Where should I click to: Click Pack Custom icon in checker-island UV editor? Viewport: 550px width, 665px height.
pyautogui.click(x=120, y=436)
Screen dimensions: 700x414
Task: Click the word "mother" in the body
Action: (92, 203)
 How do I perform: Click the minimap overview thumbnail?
...
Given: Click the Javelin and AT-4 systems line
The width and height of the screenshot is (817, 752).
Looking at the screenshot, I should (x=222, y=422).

WHAT YOU WILL DO. Take the line above containing "Where should I", the line containing "How do I perform: Click", and all lines in between, and copy them exactly without anything else.

EXERCISE RESPONSE.
Where should I click to: Click Pack Custom icon in checker-island UV editor? Viewport: 550px width, 665px height.
pyautogui.click(x=120, y=436)
Screen dimensions: 700x414
Task: Click the word "mother" in the body
Action: (92, 203)
 How do I perform: Click the minimap overview thumbnail?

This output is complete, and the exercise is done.